WHAT YOU ARE ASKED TO DO:
Among the lines of the records, please find those that contain the word "icon" and copy them.

ENTRIES PROVIDED: Begin

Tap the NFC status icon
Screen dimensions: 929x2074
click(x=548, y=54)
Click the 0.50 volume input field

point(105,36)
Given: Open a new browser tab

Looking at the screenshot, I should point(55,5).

ENTRIES PROVIDED: End
ENTRIES PROVIDED: Begin

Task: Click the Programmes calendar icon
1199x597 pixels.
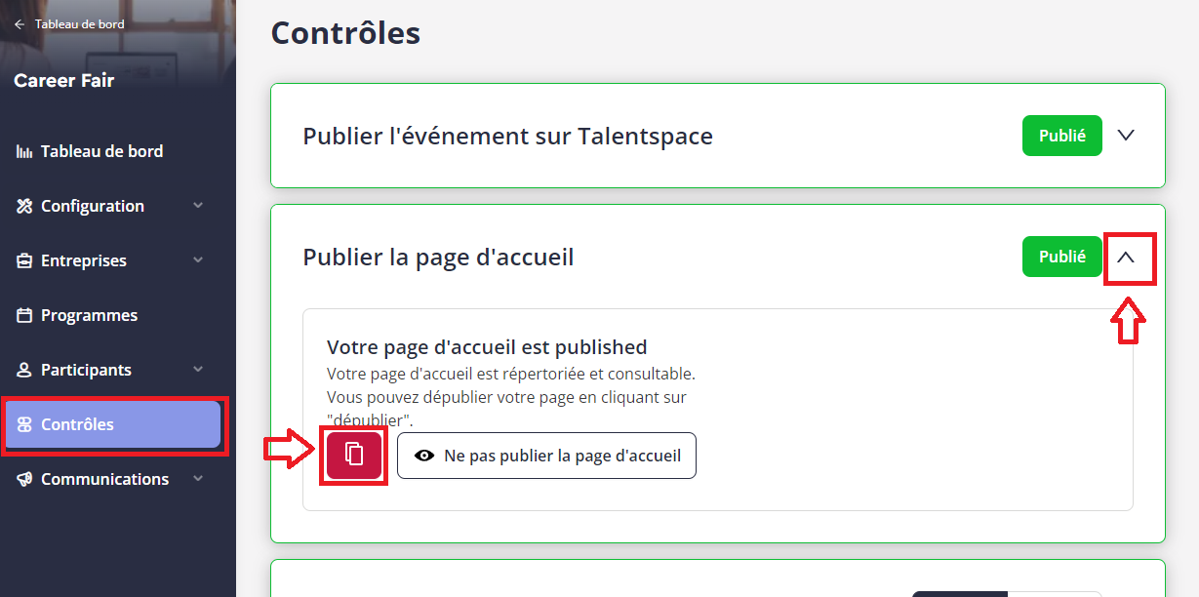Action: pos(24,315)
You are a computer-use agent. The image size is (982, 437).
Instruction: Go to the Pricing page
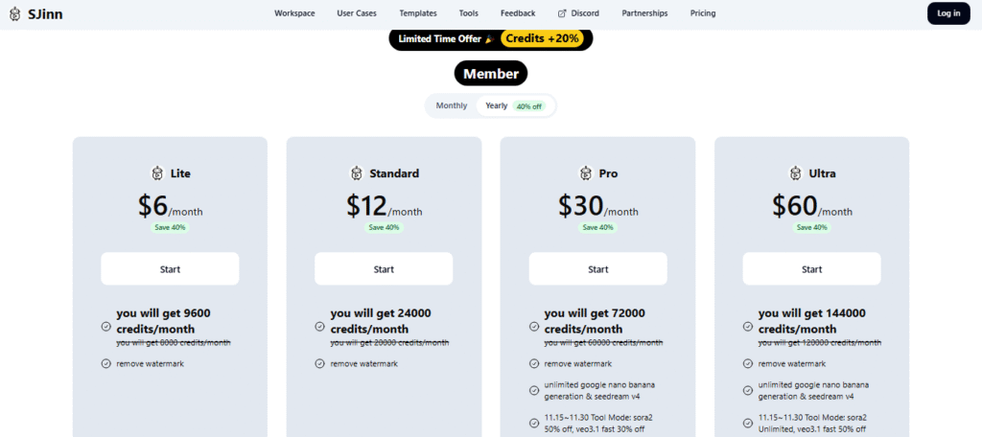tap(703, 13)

ENTRIES PROVIDED: End

SOLUTION TO THIS EXERCISE:
Tap the NFC status icon
Task: Click the Programmes calendar icon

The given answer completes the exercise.